Managing the relationship
Many outsourcing relationships fail because
of bad management of the Call Centre Service Provider by the
client or failure by the Call Centre Service Provider to deliver
to agreed expectations. Both parties should view the relationship
as constantly evolving and should behave accordingly.
The client’s or Call Centre Service
Provider’s market dynamics may change and a good relationship
will develop if each party is willing to adapt its business,
within certain guidelines, to meet the other’s evolving
requirements.
As the client, you should view the Call Centre
Service Provider as a strategic partner. The Call Centre Service
Provider should prove its partnership credentials by adding
value to the relationship: developing innovative solutions,
reducing your unit costs, etc.
Effective management of an outsourced contract
is dependent on
Clear defined business outcomes.
Simply stated, the design of the contact
centre solution should be dictated by the following parameters:
• The level of service the organisation
wishes to provide to its customers and that, based on experience,
will generate positive business outcomes. Compromising on
service quality is a false economy, since it deters rather
than encourages loyalty or repeat purchase.
• Budget availability. Contact centres
are traditionally seen as representing a business cost rather
than a revenue enhancing service, and budgets are set accordingly.
More enlightened organisations will formulate their budgets,
not simply on the basis of the total cost of service delivery
or on the short term ROI to be gained through productivity
improvements, but on the long term business value they can
deliver through improved revenue enhancing outcomes. All the
more reason why Call Centre Service Provider should be rewarded
on service quality and the outcomes they create.
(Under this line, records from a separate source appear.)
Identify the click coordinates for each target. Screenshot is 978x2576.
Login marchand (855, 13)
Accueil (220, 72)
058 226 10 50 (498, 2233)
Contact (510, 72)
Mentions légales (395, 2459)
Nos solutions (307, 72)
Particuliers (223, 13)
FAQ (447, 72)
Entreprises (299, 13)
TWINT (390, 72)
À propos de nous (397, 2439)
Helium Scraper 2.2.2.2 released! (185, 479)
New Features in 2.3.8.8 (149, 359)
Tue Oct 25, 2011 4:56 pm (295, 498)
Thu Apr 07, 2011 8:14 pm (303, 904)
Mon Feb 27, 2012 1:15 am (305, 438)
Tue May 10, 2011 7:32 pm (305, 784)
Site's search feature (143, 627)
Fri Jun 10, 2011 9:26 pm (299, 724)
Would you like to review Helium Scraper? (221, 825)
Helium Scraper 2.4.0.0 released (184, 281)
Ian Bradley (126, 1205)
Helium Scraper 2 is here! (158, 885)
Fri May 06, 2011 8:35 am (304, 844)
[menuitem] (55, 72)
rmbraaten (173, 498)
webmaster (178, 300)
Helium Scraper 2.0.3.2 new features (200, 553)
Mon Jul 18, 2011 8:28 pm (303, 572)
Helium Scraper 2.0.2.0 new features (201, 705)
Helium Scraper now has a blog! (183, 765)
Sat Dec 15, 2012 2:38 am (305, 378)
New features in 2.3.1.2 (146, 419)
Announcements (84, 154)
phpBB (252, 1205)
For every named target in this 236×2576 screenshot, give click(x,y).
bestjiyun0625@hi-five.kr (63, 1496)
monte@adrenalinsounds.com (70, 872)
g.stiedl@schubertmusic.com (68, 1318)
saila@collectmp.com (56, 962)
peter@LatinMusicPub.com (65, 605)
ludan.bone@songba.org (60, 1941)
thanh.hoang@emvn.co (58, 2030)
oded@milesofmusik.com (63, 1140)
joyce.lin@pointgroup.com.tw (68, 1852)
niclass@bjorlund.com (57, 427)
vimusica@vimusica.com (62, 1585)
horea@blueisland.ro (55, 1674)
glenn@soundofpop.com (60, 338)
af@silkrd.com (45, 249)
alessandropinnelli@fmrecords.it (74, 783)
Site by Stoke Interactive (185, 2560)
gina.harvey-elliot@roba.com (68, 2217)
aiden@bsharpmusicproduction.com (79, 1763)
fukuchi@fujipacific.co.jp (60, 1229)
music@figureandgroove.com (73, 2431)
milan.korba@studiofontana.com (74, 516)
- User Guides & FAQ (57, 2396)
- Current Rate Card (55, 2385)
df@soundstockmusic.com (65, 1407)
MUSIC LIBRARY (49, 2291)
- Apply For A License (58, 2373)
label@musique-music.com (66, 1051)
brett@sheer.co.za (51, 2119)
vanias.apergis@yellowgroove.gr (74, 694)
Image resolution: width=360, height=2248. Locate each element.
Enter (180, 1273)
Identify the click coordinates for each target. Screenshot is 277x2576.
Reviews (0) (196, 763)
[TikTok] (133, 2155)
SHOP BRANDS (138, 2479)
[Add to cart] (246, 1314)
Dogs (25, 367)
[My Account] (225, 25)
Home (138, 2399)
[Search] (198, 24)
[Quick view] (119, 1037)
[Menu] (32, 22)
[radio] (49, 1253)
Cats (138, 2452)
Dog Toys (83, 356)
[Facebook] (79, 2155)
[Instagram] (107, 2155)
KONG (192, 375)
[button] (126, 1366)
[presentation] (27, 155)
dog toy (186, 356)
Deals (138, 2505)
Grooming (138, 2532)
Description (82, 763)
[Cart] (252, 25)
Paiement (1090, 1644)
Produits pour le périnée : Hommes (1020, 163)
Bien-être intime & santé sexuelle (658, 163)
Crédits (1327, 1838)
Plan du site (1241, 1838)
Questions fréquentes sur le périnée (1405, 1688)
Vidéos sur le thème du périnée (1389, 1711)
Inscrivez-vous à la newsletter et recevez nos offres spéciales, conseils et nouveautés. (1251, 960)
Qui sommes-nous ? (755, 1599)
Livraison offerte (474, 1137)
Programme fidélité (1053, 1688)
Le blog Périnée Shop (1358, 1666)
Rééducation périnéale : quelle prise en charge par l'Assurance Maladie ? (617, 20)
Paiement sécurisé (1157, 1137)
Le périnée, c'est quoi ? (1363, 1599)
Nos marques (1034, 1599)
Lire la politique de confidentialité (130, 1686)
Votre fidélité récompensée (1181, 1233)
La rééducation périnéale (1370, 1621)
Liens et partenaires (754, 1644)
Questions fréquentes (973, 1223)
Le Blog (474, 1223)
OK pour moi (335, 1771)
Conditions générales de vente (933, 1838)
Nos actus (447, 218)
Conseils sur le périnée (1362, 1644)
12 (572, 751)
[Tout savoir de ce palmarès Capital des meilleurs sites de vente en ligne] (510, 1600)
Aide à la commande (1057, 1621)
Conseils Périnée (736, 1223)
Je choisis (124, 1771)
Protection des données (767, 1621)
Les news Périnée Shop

• Forecasts of the numbers, types,
duration and timing of the contacts and processes the centre
will need to handle, based on either historical experience
or, in the case of start up centres, informed assumptions.
Each of these parameters should be discussed
openly and confidentially with the potential Call Centre Service
Provider partners before selecting the Call Centre Service
Provider and negotiating the contract.
Only then can the Call Centre Service Provider
build and accurately cost a contact centre solution that will
meet the organisation’s expectations.
Good performance metrics measure results,
not just activity, and they are kept to a minimum.
Select service levels that will deliver those outcomes.
Traditionally, Call Centre Service Provider performance has
been measured on standard productivity criteria – such
as calls per hour and average call duration. These are cost
and efficiency, rather than effectiveness and quality centred
measures and can create an imbalance in the Call Centre Service
Provider focus that has a detrimental impact on customer service
by promoting agent behaviours which can act against the interests
of good conversations.
For example, by using tight scripting or
by imposing controls on call durations, the ability of the
agent to identify and address what the customer really wants
can be significantly reduced.
While productivity measures cannot be abandoned
altogether, where possible they ought to be subservient to
measures of conversational quality, customer satisfaction
and business outcome which facilitate the ability of the agent
to understand and meet customer’s needs
The core then of a good contact centre operation
is the ability to produce good conversations with customers.
The customer is the lifeblood of any organisation
and the outsourced contact centre is its public face. Every
effort should therefore be made by both sides to ensure that
customers have a positive experience whenever they contact
the centre
Measure service levels, accurately and objectively.